WP1

Assessment of restoration ecological and societal outcomes

Objective: To identify, develop and test relevant references and indicators of river and floodplain restoration outcomes concerning both ecological and societal aspects.

 

Task 1.1: Harmonize and explore the restoration datasets (UCB, WEnR)

The COSAR dataset features about 200 restoration datasets that include a variety of restoration projects. Task 1.1 will (i) compile all the ecological datasets into a single spatialized and as much as possible harmonised database and (ii) prepare the datasets for subsequent analyses (e.g. depending on type of BA/CI/BACI data) by grouping them according to their properties (e.g. type of restoration projects, taxonomic groups) and uncovering potential gradients underlying the restoration data (e.g. gradients of land use, river sizes). Task 1.1 will gather social media information a posteriori, i.e. from the location of the restoration sites, their surroundings, and monitoring periods from different social media platforms (e.g. Flickr, Twitter, Instagram, cell site data). 

Task 1.2: Define relevant references and metrics of ecological restoration outcomes (INRAE, WEnR, EAWAG)
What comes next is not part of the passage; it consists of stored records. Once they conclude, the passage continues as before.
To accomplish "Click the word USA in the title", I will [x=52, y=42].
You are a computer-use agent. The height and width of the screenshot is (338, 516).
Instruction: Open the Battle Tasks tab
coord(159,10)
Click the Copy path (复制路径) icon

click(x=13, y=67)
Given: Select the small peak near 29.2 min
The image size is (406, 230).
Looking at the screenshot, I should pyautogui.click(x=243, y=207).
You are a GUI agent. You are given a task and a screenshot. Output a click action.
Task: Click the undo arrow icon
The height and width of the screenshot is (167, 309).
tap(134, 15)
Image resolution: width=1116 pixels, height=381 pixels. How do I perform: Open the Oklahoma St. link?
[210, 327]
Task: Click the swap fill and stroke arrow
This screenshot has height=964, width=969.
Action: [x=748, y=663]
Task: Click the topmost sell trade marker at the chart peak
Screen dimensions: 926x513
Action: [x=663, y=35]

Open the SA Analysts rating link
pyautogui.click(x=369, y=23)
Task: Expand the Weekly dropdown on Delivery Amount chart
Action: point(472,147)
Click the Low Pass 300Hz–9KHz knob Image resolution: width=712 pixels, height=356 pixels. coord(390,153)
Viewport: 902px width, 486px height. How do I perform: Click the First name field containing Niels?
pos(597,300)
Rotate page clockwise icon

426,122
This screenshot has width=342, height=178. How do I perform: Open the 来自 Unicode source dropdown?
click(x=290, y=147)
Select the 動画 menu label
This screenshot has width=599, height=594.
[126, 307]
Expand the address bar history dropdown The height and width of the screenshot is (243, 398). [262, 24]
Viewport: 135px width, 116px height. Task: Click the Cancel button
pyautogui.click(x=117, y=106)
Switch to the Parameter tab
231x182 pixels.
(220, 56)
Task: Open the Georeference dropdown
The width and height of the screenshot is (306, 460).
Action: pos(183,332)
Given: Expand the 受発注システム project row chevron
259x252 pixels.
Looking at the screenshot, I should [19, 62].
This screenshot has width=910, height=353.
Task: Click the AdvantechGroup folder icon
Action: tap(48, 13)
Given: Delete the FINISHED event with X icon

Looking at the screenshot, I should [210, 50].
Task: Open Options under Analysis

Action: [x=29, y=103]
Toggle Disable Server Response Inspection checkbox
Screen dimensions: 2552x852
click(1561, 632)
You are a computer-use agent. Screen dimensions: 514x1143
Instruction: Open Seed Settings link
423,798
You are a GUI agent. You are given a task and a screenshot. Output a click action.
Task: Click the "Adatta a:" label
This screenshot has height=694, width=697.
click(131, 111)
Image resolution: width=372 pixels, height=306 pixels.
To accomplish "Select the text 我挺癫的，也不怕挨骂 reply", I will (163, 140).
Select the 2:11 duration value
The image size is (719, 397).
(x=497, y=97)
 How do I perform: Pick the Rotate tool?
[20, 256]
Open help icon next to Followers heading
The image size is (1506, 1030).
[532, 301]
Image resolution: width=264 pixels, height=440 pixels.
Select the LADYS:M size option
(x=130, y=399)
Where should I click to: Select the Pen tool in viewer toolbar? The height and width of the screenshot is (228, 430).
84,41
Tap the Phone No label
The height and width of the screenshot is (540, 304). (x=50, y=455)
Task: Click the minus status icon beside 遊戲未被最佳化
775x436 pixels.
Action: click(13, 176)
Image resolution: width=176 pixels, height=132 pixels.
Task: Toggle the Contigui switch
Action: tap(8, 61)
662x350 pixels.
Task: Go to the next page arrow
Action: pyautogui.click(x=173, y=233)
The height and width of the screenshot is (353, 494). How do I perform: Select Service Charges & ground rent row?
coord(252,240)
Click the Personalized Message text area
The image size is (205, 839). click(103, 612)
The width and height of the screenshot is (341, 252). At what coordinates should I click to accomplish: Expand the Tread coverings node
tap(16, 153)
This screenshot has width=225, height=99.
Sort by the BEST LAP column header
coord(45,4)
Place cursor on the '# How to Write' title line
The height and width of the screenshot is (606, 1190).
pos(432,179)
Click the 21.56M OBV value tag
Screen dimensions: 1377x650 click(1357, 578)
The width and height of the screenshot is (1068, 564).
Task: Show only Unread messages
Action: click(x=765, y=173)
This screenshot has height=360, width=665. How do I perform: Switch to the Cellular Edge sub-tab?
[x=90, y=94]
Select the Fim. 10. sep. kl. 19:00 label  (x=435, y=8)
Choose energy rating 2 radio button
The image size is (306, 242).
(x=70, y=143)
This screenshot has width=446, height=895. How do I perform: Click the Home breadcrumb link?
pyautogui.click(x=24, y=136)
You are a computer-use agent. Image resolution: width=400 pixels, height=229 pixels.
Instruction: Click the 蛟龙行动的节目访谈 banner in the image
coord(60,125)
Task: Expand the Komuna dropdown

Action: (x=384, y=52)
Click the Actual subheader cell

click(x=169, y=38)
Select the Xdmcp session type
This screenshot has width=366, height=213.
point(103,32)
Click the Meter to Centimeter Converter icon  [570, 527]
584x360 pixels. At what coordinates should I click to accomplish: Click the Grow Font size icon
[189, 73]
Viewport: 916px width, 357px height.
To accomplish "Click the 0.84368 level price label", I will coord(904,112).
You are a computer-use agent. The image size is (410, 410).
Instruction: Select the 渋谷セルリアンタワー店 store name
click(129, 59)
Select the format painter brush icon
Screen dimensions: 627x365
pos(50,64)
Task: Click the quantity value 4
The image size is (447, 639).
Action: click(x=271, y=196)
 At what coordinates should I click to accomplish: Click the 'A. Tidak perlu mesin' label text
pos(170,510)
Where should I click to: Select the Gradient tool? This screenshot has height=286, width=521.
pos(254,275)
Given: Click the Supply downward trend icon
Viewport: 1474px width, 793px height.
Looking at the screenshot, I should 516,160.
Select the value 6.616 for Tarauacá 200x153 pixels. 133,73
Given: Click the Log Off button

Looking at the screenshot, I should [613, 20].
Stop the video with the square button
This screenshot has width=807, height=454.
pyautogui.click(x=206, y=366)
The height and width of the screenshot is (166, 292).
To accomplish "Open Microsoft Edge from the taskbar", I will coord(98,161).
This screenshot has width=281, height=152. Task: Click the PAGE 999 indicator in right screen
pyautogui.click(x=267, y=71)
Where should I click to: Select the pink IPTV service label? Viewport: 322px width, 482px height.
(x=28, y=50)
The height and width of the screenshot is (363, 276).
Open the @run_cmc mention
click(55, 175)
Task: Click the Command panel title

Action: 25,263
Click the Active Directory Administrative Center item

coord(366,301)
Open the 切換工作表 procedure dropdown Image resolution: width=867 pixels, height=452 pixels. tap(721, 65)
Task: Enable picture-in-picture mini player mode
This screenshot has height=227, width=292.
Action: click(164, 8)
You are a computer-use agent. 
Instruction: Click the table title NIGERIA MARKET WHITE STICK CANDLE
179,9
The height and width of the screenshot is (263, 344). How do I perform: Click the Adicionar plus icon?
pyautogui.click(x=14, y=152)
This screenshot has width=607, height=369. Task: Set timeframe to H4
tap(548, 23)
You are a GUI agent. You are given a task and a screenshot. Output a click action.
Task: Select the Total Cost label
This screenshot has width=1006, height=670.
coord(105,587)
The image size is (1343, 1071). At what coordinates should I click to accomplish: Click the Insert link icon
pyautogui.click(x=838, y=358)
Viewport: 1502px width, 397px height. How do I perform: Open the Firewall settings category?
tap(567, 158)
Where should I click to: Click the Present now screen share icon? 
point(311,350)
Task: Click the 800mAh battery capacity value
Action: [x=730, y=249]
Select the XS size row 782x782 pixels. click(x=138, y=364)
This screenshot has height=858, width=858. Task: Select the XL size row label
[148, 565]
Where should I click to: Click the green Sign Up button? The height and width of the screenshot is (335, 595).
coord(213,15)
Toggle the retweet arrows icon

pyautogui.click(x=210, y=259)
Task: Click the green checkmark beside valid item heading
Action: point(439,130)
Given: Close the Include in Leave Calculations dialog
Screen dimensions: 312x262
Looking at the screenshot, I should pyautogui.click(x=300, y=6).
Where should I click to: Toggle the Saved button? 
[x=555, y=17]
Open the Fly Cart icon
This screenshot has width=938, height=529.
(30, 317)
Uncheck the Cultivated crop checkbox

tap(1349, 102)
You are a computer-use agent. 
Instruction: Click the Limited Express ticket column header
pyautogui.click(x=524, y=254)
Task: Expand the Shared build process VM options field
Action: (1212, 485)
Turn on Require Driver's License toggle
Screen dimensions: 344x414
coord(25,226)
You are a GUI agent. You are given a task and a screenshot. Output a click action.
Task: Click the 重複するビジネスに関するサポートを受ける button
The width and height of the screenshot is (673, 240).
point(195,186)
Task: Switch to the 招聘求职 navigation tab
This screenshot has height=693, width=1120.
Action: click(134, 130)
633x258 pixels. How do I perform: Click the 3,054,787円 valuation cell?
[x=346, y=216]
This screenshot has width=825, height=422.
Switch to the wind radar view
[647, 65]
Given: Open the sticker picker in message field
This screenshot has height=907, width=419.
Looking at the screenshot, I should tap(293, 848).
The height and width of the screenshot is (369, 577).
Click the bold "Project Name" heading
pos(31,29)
To evaluate outcomes at restored sites, we need reference points (e.g. WFD-based target, expected outcome, before-disturbance status, historical status, etc.) against which restored conditions can be compared. Hereby, reference points depend on the indicators used and will be sensitive for effect size. Thus, benefiting from stakeholders reflections (WP6), we will define the needed reference(s) for ecological outcomes assessment. Then, we will be able to analyse the ecological indicators and effect sizes. To do so, we will both (i) use the original indicators used in the respective projects and (ii) calculate, on the original datasets, generic metrics of: (i) community-level recovery, e.g. taxonomic and functional richness, equitability, alpha/beta/gamma diversity, turnover and nestedness, and (ii) ecosystem-level recovery, e.g. composition of feeding guilds, distribution of ecosystem engineers, rare species, native vs. invasive species, dispersal-limited species, stability indices. For each dataset, we will extract effect sizes of restoration (e.g. based on null modelling procedures) and compare them across datasets. A final set of relevant metrics of ecological outcomes will be proposed for further analyses.

Task 1.3: Define relevant references andmetrics of societal restoration outcomes (UCB, EAWAG) 

Similarly to Task 1.2, reference points will be set for societal outcomes assessment based on discussions with stakeholders. We will identify the relevant indicators of societal outcomes to be derived from social media data, i.e. expected to be particularly relevant to cultural, provisional, regulating, and supporting services, and to be used in further analyses.

Task 1.4: Prepare ecological data and assess restoration ecological outcomes (WEnR, EAWAG, INRAE, UCB) 

Task 1.4 will prepare the ecological monitoring datasets with respect to the list of metrics and references identified in Task 1.2. For the respective metrics, species information, such as trait data, species status (e.g. rare species, IUCN status), guilds, and other ecological information based on trait databases (e.g. freshwater information platform, DISPERSE) and IUCN Red List will be added to the common list of species. We will calculate all ecological metrics, explore their characteristics (e.g. distribution, spatial structure) and compare their before-after restoration dynamics.

Task 1.5: Prepare social media data and assess restoration societal outcomes (UCB)

We will run different analyses on the social media data from restored sites (gathered in Task 1.1): (i) Frequency analyses of cell site data and social media postings allow identifying and quantifying the stream use patterns over time with regard to the implementation of the restoration measures, as first derivations for use conflicts and trade-offs between habitat development / biodiversity and ecosystem services, (ii) Content analysis of the photos based on artificial intelligent image recognition algorithms, already developed by UCB, reveal the different ecosystem services and associated values (Kaiser et al., under review; Song et al., 2020); (iii) Semantic analysis of text associated with the photos (user-generated tags) reveals information about individual meanings and feelings that users assign to the photos. We will prepare the social media data with respect to the list of societal indicators identified in Task 1.3 (instrumental values of nature, relational values, clusters of specific activities). Then, we will calculate and explore the before-after restoration dynamics of societal indicators, e.g. change in the user groups before- vs. after restoration according to specific activities detected in the photos.